The two students who have been the main ones to receive the most detention and possible suspension are twin sisters, Deanna and Mya. Their mother, Colleen Cook, says her daughters have been kicked out of after school sports programs and are banned from attending prom if they continue wearing braids.
“They teach them at a very high academic level and I appreciate that, and that’s why they go to the school,” said Cook. “But, unfortunately, they don’t have any sensitivity to diversity at all.”
Cook says after spring break, school administrators begin targeting Black and biracial children by marching them down the hall to inspect their hair.

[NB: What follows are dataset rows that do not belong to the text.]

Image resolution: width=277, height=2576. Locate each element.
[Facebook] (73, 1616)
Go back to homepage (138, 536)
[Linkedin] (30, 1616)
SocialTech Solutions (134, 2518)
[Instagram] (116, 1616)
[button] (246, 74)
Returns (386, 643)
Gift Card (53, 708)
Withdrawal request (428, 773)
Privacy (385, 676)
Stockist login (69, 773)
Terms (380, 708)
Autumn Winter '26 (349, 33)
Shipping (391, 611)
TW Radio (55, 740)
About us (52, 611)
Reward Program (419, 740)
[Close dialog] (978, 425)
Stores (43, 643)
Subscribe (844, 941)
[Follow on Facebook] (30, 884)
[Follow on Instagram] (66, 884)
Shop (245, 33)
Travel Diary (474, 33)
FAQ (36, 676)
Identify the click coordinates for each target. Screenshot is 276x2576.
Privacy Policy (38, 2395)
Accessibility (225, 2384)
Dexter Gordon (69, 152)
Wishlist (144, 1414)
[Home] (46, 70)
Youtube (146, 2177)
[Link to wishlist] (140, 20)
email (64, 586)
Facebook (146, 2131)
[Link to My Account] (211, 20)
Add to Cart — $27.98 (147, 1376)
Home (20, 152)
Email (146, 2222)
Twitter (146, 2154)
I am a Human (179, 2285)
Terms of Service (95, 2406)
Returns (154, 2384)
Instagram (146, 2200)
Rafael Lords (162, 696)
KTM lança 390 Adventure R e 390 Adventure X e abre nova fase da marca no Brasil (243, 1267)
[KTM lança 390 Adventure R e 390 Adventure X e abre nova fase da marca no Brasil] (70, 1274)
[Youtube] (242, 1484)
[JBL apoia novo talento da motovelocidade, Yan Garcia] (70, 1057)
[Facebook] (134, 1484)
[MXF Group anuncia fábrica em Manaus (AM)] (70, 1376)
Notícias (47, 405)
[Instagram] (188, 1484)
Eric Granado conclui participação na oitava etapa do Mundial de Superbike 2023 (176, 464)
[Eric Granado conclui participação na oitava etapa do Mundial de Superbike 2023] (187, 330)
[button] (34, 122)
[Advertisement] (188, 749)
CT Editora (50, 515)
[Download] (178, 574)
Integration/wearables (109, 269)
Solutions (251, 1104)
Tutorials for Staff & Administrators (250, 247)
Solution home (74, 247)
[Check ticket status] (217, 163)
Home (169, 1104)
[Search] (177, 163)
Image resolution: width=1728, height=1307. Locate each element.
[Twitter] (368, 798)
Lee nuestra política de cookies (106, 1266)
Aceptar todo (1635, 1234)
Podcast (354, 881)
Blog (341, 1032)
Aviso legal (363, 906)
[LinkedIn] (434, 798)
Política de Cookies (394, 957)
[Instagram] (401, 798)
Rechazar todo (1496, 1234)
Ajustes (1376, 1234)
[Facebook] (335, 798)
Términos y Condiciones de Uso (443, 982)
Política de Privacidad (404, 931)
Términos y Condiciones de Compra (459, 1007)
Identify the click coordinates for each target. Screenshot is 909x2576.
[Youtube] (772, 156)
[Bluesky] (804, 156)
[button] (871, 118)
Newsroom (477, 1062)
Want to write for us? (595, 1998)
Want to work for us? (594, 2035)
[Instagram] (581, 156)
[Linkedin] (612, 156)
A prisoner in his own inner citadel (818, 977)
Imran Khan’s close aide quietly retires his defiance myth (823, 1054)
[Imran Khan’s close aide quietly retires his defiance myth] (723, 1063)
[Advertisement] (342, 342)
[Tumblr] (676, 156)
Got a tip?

Regarding its controversial ban, the Mystic Valley Regional Charter School released a statement:
“One important reason for our students’ success is that we purposefully promote equity by focusing on what unites our students and reducing visible gaps between those of different means. Our policies, including those governing student appearance and attire, foster a culture that emphasizes education rather than style, fashion, or materialism. Our policy on hair extensions, which tend to be very expensive, is consistent with, and a part of, the educational environment that we believe is so important to our students’ success.”
To help her daughters with this situation, Cook wants help from the NAACP and Massachusetts’ Anti-Defamation League, who met with school administrators on Friday.
School dress codes are one thing, but how does wearing braids go against school policy?